Eloquence, maitrise des techniques oratoires ou immaitrise de l'instant présent ?

Eloquence, est-ce seulement cette maîtrise des techniques oratoires et des effets, comme les intonations, les silences, le débit des mots ? Une douce mélodie contée (slamée) par une personne qui sait quoi dire, et comment le dire au bon moment. Et si l’éloquence se nichait aussi dans une non-maîtrise ? Et si l’éloquence ne se résumait qu’à un laisser-aller, un laisser-faire, en confiance. 

Entre parler en public et mourir, plusieurs sondages expriment que la peur des gens est bien la première. Alors que l'on ne meurt qu’une fois et que l’on vit tous les jours, se planter devant une assemblée de yeux rivées et discourir sur une thématique provoque: stress, peur d’être jugé, peur des questions, peur de ne pas contrôler la situation (les interrogations et faits et gestes de l’audience). Des craintes qui paralysent.

Alors, être éloquent, c'est quoi ? Devenir volontaire, audacieux et souple face à l’incertain pour s’adapter à ce qui nous est proposé, lâcher prise (ou changer de prise) et se faire confiance, accueillir ce qui vient et ce qui ne vient pas, se laisser entraîner par le moment, improviser et découvrir au coeur même des mots qui s'agencent les uns après les autres un sens qui éclôt, qui surgit, qui jaillit. Se laisser surprendre, se laisser emporter par sa pensée, ne pas réfléchir avant les mots et nous laisser embarquer avec eux. L’élégant éloquence des mots qui subliment la pensée.

• **DONNÉES ENREGISTRÉES**:
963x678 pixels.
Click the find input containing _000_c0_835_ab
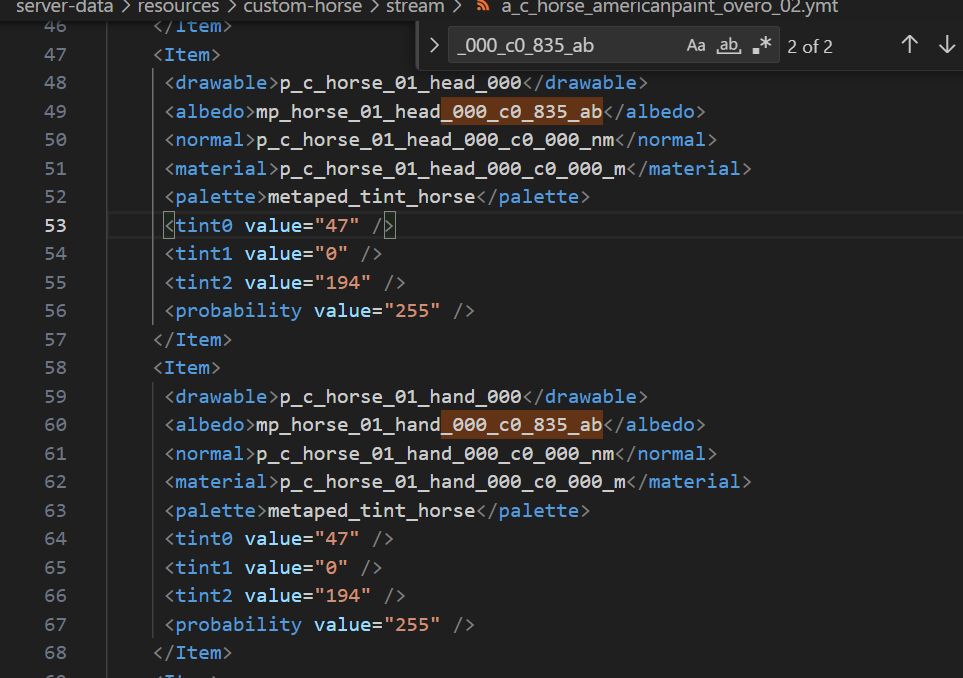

--

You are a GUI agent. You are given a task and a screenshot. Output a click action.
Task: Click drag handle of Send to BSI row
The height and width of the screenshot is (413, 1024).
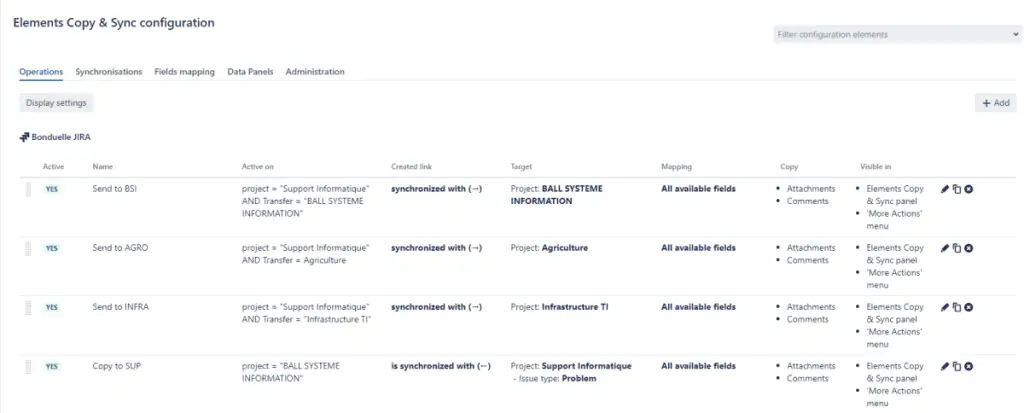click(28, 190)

• **SÉRIE D'EXERCICES**:
1 - Recopiez sans rien changer le passage du texte sur l'éloquence qui commence aux mots « Eloquence, maitrise des » et s'arrête après « laisser-faire, en confiance. ».
2 - D'après le texte sur l'éloquence, qu'est-ce que ça provoque de parler d'un sujet devant une assemblée ?

• **CORRIGÉ**:
1 -
Eloquence, maitrise des techniques oratoires ou immaitrise de l'instant présent ?

Eloquence, est-ce seulement cette maîtrise des techniques oratoires et des effets, comme les intonations, les silences, le débit des mots ? Une douce mélodie contée (slamée) par une personne qui sait quoi dire, et comment le dire au bon moment. Et si l’éloquence se nichait aussi dans une non-maîtrise ? Et si l’éloquence ne se résumait qu’à un laisser-aller, un laisser-faire, en confiance.

2 - Du stress, la peur d'être jugé, la peur des questions et la peur de ne pas contrôler la situation.